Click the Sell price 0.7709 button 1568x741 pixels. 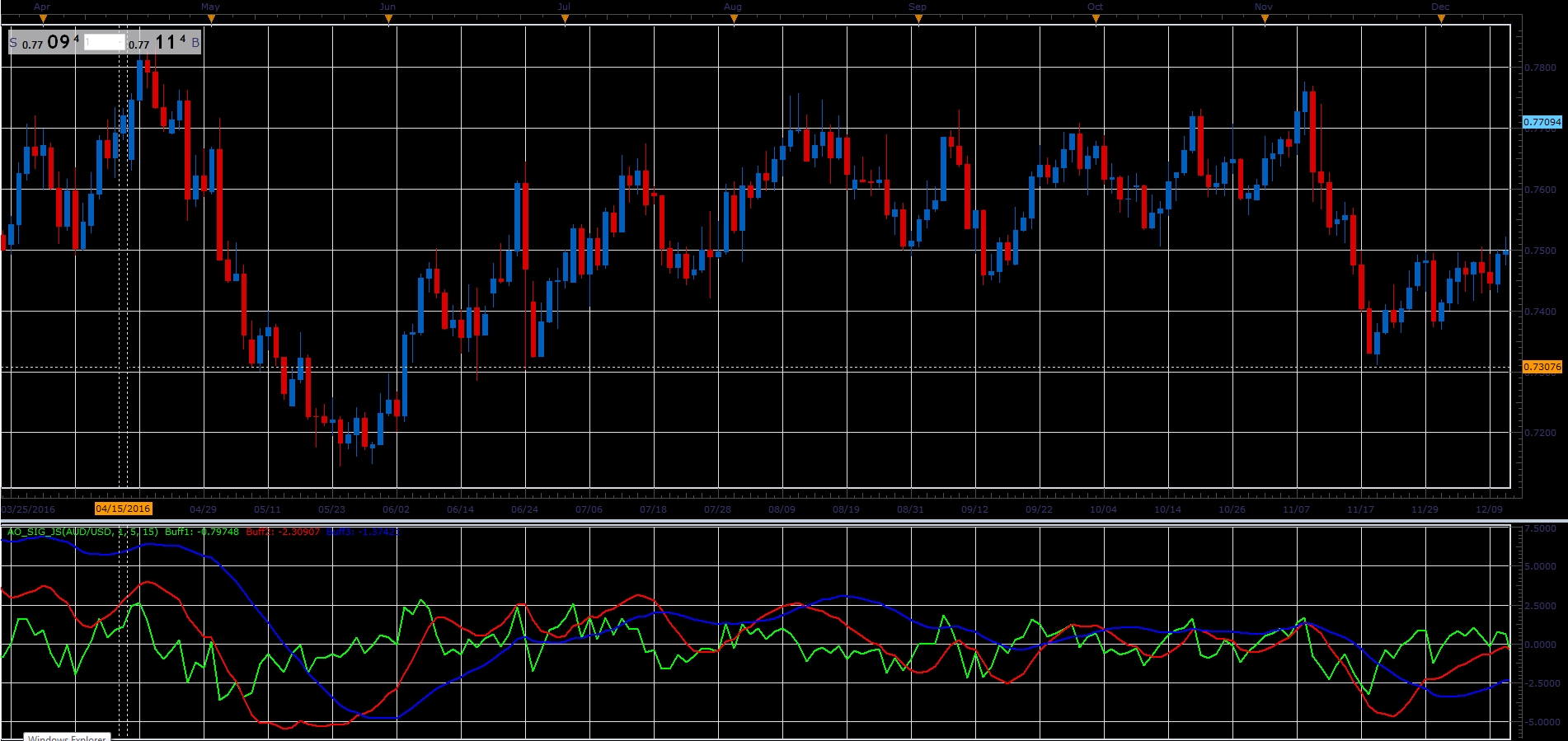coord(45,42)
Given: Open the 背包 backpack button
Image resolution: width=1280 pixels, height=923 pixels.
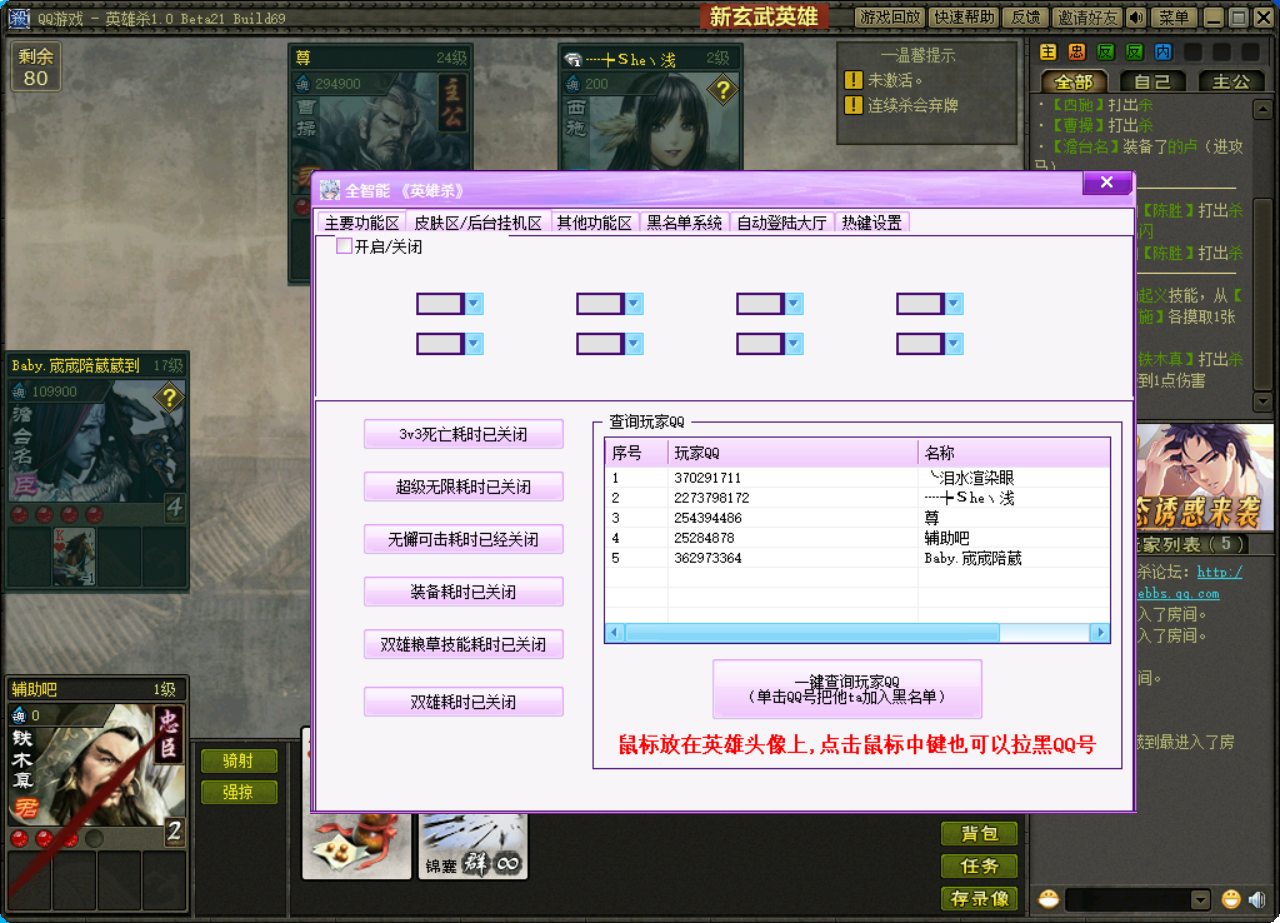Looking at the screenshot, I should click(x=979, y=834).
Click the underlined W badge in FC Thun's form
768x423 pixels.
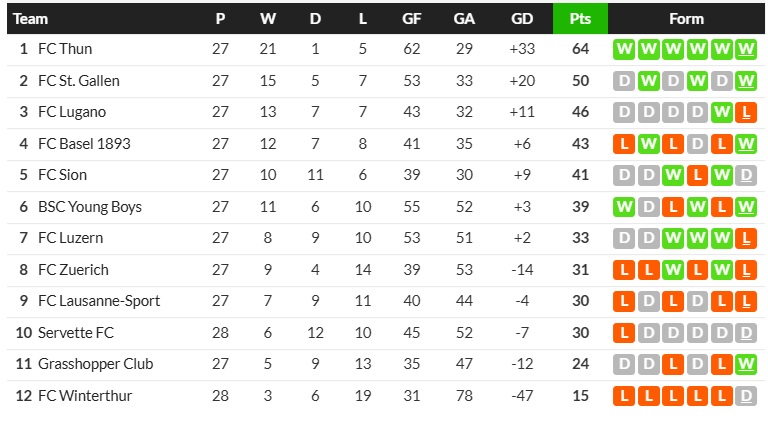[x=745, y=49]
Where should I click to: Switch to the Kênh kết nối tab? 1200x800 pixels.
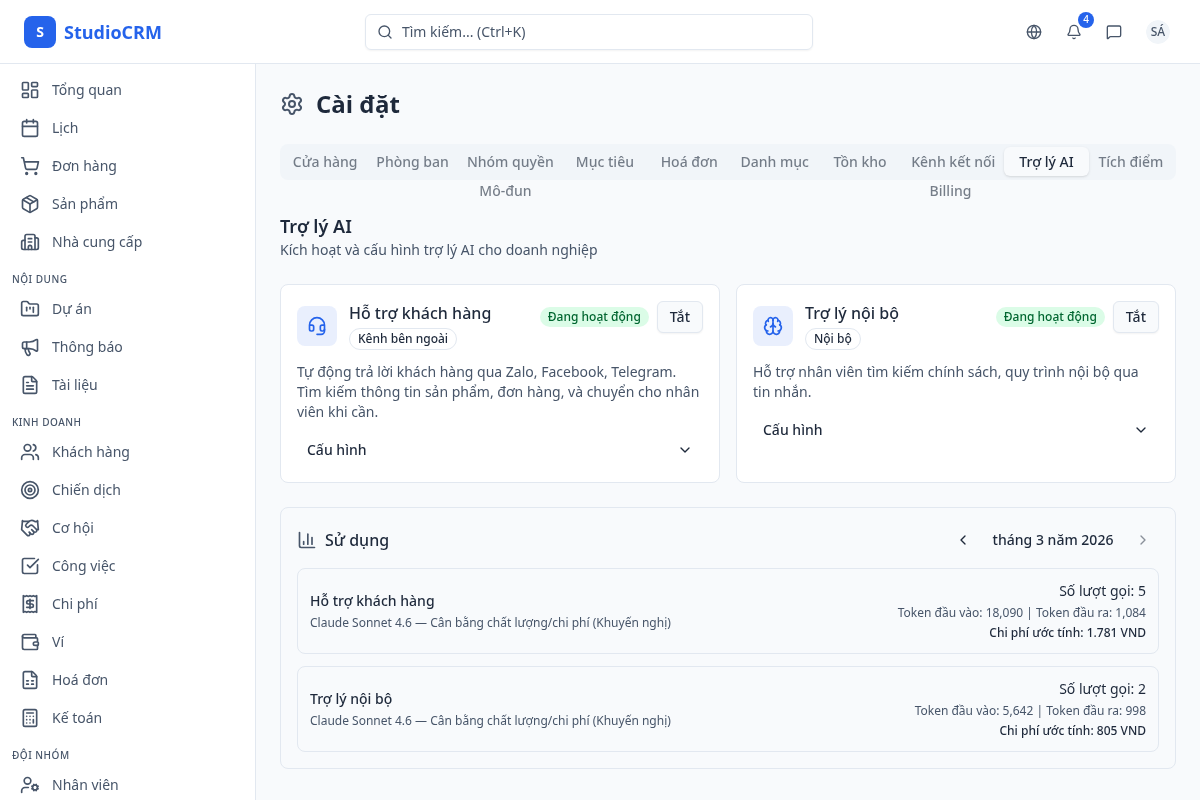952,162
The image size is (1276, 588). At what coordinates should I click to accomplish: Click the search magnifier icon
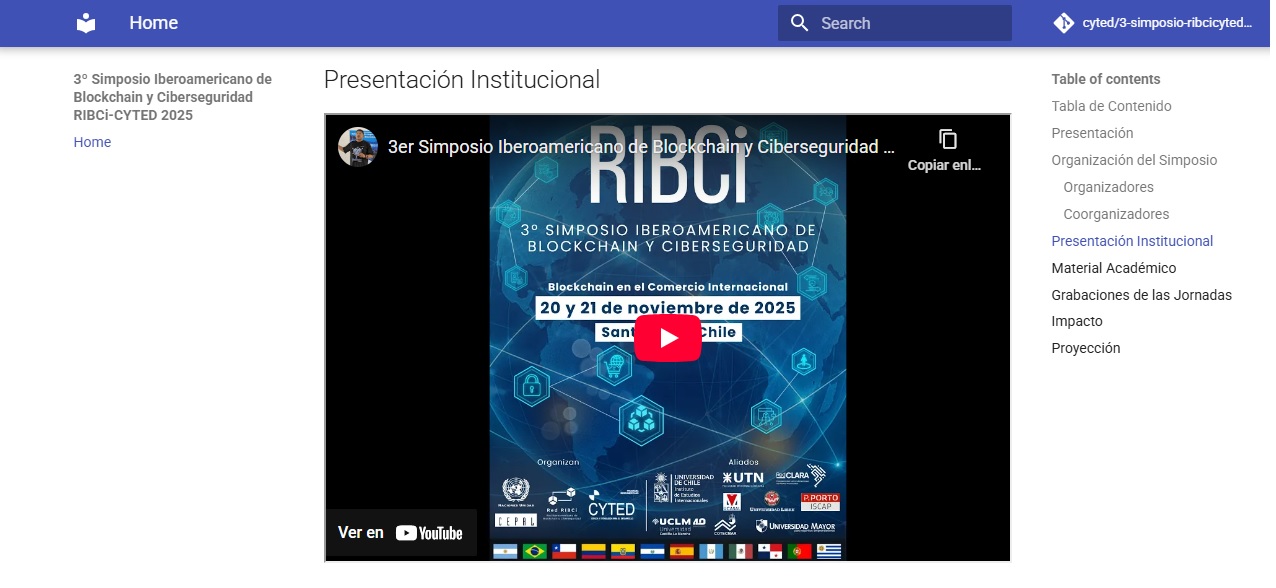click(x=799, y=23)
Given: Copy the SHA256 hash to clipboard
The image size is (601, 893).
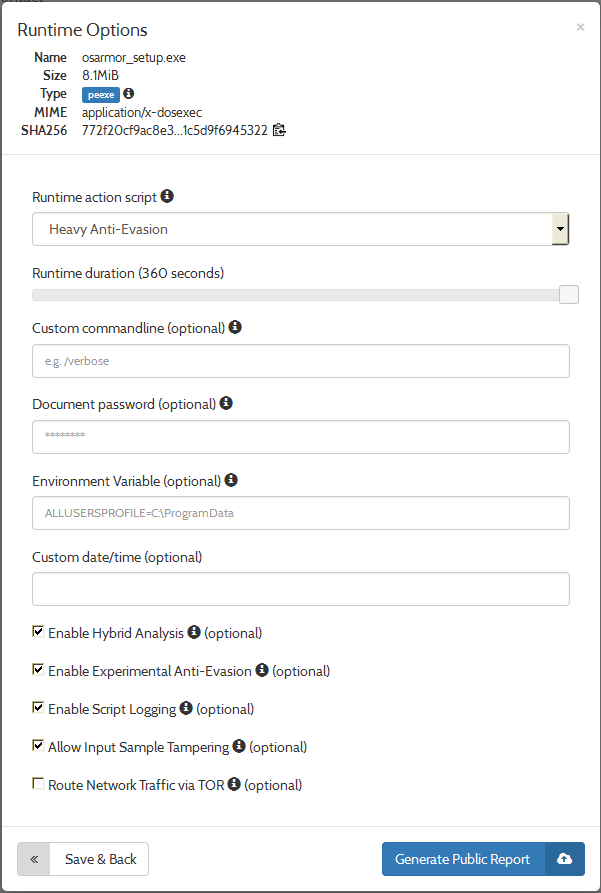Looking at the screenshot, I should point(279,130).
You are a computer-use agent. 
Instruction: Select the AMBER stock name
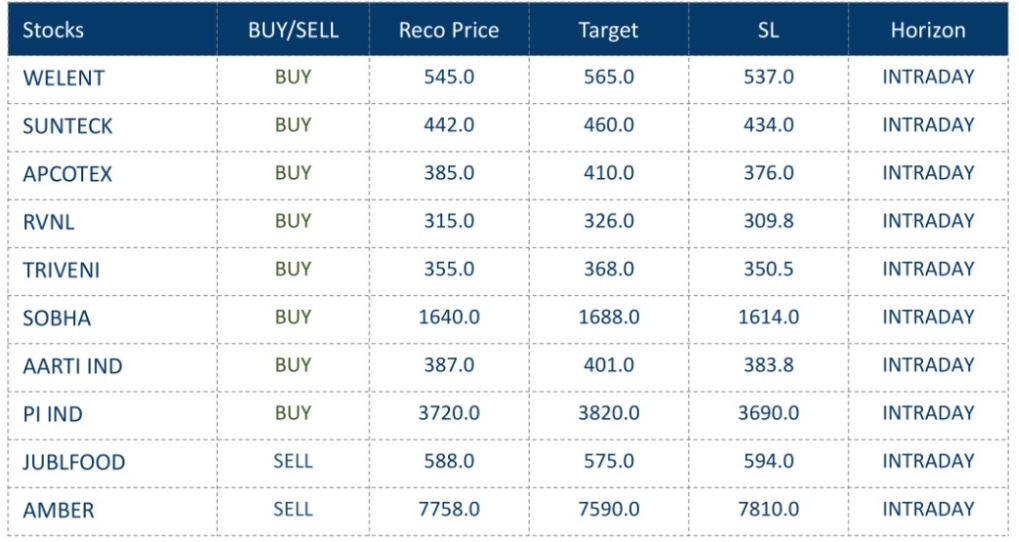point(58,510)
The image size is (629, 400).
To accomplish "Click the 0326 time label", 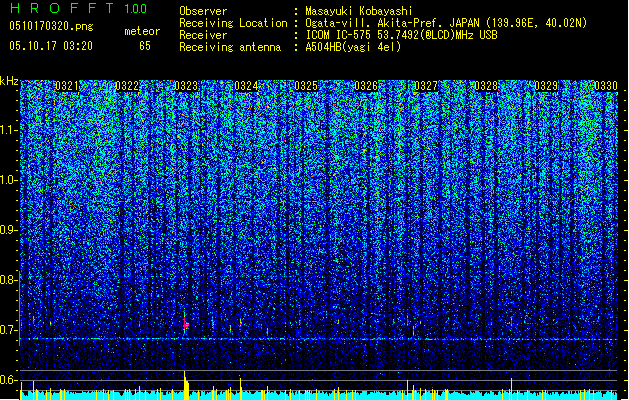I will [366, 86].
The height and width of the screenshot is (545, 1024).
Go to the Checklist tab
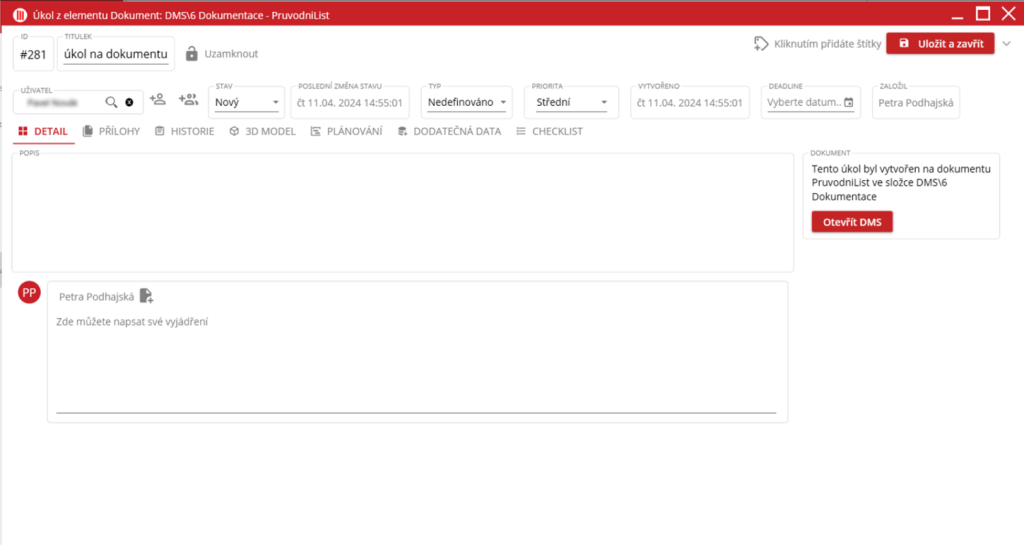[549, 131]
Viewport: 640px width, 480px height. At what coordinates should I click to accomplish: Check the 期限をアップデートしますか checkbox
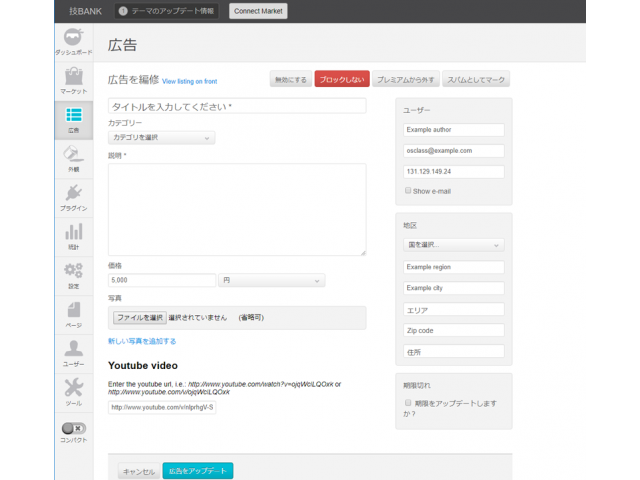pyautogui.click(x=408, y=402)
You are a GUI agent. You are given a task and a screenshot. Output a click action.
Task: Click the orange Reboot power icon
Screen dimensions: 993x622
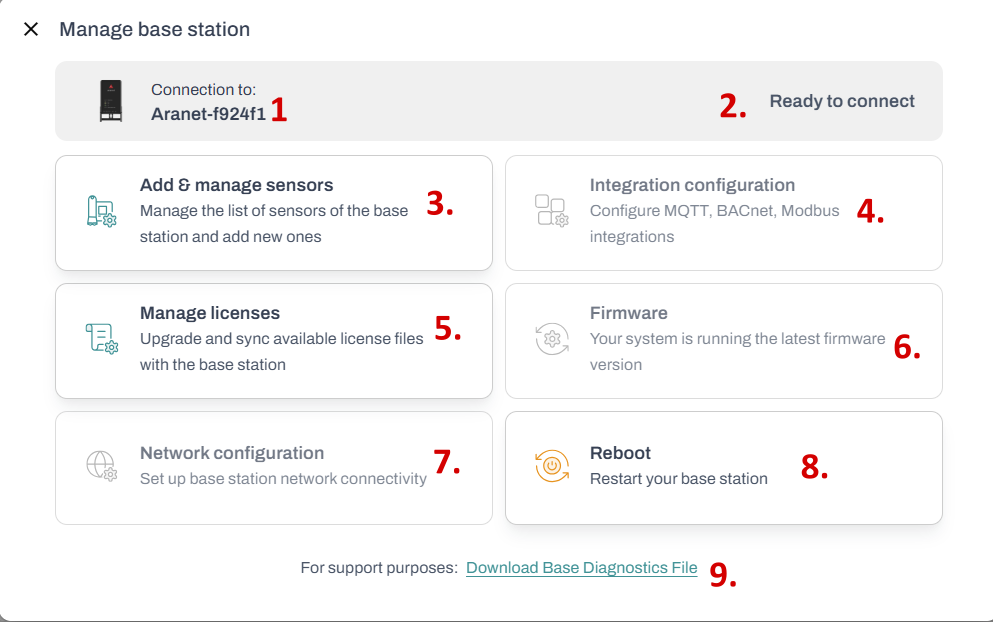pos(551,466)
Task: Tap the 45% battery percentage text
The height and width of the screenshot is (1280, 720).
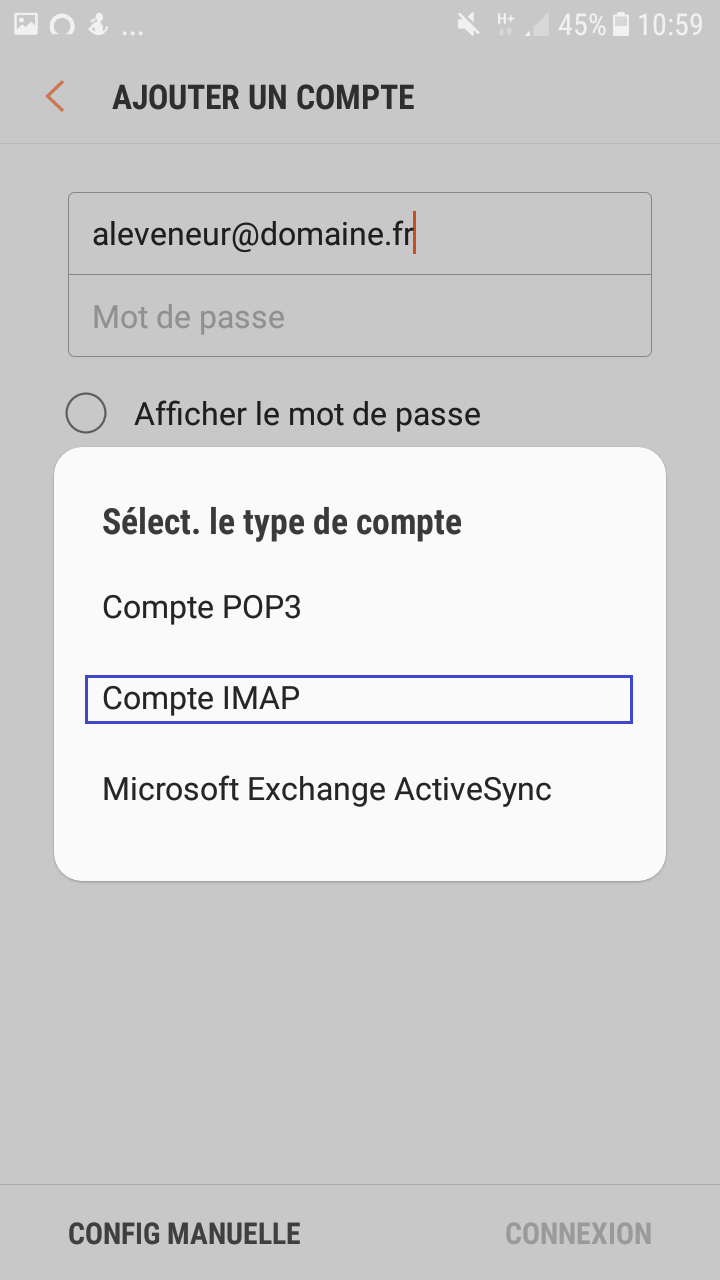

——

Going through the records above, count the lines that hold the string "agent" and give only the total.

2